The symbol "<<" isn't defined, but assuming it means "shift left by a specified number of bits", the number of bits to shift should be "8*Nn" rather than "Nn".

Does "overflow" in the third paragraph refer to the same condition as "wrap" in the fifth paragraph? If so, the text should be combined and a single term used for consistency. If not, the differences between the two requirements should be explained. We would also suggest adding a note indicating that the reference code assumes the sequence number is the same length as the nonce.

The use of "Nonce" (capitalized) as a function and "nonce" (lower case) as a value may be confusing. We suggest instead that the function be named "ComputeNonce" or similar.

On a similar object-oriented programming note, it should be stated that the underlying "Seal" and "Open" functions are the ones determined by the "aead_id" property.

Guidance for future KEMs

From https://mailarchive.ietf.org/arch/msg/cfrg/ZcTCJkilzCDshxsIj7MwKHNlNuM/

As guidance for future revisions, we would recommend adding a section about the issues that need to be considered when adding support for other KEMs. There will presumably be industry interest in including post-quantum KEMs (as anticipated in Sec. 8.1), and there may also be interest in including RSA-based KEMs, for legacy support. The technical subtleties in adding such mechanisms include:

  • Assumptions about the relationship between the private key and the public key and the definition of the "pk()" function. For instance, GenerateKeyPair, listed as part of a KEM in Section 4, doesn't really need to be part of one (it's not part of RSA-KEM).
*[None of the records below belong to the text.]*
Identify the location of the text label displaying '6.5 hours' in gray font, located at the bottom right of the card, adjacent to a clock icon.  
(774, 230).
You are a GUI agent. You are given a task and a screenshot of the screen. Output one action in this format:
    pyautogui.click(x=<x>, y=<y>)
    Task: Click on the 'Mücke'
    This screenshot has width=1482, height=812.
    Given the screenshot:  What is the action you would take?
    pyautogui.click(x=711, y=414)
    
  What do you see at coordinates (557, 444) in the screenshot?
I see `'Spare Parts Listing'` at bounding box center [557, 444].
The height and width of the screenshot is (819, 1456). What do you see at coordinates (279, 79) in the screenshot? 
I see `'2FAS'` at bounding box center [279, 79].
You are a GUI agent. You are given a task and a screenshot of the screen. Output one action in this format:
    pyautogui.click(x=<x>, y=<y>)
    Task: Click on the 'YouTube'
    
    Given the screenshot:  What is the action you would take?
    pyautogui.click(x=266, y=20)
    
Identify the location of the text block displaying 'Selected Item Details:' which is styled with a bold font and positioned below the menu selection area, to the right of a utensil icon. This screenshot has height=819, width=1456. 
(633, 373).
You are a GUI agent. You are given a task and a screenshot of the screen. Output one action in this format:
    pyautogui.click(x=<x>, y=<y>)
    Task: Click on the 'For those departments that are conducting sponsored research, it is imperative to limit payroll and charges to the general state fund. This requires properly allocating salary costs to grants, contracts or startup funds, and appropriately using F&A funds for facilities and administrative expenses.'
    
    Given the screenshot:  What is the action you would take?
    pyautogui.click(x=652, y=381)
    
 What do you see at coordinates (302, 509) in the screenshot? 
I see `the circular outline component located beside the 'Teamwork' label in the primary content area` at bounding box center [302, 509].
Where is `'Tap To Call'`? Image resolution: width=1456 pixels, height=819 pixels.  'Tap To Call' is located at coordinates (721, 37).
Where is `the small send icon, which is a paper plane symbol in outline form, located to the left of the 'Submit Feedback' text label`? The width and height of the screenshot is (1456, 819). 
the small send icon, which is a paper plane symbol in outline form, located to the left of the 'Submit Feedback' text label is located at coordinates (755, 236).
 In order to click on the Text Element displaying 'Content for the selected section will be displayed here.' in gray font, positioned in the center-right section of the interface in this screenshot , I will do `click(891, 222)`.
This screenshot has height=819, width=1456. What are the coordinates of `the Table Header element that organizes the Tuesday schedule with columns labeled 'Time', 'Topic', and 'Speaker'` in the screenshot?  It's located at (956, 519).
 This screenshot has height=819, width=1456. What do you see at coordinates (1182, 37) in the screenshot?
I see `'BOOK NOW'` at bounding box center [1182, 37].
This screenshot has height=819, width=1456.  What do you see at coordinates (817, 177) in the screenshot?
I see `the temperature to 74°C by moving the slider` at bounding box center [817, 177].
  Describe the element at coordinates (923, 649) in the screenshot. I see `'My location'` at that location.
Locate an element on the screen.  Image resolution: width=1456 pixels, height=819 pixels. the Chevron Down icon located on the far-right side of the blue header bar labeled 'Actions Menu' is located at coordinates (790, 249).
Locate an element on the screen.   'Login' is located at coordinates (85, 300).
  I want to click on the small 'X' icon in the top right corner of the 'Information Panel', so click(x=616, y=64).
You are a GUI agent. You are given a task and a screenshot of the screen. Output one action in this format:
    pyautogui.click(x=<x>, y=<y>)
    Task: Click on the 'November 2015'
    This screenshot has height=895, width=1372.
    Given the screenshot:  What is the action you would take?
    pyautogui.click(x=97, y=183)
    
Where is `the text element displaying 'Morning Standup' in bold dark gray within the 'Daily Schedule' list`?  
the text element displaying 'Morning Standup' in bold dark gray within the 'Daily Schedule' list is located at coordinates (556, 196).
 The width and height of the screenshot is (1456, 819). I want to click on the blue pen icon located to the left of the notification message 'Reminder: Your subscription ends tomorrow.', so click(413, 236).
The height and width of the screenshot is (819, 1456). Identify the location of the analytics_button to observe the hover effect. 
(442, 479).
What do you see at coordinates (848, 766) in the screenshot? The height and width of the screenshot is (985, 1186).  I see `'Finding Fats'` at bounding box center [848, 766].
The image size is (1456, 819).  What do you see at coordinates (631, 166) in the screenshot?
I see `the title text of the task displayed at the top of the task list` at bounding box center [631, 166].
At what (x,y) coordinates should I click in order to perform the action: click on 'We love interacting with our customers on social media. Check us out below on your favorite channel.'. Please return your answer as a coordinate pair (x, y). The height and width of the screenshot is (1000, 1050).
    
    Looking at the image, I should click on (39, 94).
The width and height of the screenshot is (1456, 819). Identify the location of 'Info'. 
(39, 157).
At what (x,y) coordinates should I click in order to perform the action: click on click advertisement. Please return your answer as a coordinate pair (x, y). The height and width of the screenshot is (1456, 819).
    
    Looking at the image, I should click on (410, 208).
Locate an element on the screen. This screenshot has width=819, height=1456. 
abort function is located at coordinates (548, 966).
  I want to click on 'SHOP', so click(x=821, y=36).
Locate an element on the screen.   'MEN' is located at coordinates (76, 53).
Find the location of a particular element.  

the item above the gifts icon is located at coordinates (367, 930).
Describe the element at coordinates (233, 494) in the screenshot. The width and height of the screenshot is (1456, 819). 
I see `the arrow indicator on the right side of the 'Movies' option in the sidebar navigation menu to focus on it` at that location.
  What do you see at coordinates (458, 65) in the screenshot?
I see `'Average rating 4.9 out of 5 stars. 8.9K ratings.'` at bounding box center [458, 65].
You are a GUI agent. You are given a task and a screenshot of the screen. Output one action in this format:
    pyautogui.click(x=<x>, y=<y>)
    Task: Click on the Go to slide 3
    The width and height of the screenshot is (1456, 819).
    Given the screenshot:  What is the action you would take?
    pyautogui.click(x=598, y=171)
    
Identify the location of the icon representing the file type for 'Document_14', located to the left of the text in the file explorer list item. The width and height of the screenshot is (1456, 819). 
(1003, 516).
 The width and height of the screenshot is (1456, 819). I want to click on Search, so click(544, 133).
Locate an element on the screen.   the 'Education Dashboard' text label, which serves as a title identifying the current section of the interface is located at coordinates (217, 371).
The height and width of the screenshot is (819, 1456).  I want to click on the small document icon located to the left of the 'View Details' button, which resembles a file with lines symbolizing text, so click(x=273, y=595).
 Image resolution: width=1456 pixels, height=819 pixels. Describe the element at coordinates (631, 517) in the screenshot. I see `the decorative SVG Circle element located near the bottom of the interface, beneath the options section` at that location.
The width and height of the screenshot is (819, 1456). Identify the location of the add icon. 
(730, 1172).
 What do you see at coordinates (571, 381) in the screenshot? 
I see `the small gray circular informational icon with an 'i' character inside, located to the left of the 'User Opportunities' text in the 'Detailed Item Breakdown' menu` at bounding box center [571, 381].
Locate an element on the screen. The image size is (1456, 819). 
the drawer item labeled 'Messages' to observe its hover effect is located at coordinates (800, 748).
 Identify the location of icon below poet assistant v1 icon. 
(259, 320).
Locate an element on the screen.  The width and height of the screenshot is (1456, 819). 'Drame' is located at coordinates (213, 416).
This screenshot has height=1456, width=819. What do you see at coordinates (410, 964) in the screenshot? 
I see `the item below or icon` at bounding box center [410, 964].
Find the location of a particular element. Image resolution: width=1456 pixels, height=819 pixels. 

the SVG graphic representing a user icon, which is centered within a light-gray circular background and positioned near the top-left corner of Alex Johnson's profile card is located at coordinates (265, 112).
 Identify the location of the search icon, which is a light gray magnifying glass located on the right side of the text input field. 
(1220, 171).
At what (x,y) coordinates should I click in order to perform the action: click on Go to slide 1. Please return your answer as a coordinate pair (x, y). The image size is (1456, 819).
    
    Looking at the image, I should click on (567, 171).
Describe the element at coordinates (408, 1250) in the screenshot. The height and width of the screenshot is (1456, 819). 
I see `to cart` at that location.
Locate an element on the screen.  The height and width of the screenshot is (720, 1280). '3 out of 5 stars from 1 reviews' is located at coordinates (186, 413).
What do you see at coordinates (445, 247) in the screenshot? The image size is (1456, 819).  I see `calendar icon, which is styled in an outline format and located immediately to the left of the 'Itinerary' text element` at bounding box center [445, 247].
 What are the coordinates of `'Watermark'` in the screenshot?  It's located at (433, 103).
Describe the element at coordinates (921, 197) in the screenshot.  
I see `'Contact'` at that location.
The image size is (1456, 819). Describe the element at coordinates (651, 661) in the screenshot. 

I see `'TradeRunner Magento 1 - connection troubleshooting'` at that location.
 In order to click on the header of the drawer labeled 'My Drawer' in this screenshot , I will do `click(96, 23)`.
  • Assumptions about the length of the public key. It may not always be a fixed value, "Npk", for a KEM with a given set of parameters. The other (and unrelated) "hybrid" draft, draft-ietf-tls-hybrid-design, Section 3.2 ,makes accommodation for public keys associated with a given set of parameters to vary in size.

Consider static DH oracles

Do we need to be concerned about them? If receivers don't validate ephemeral keys (point on the curve, and in the right subgroup), what can go wrong?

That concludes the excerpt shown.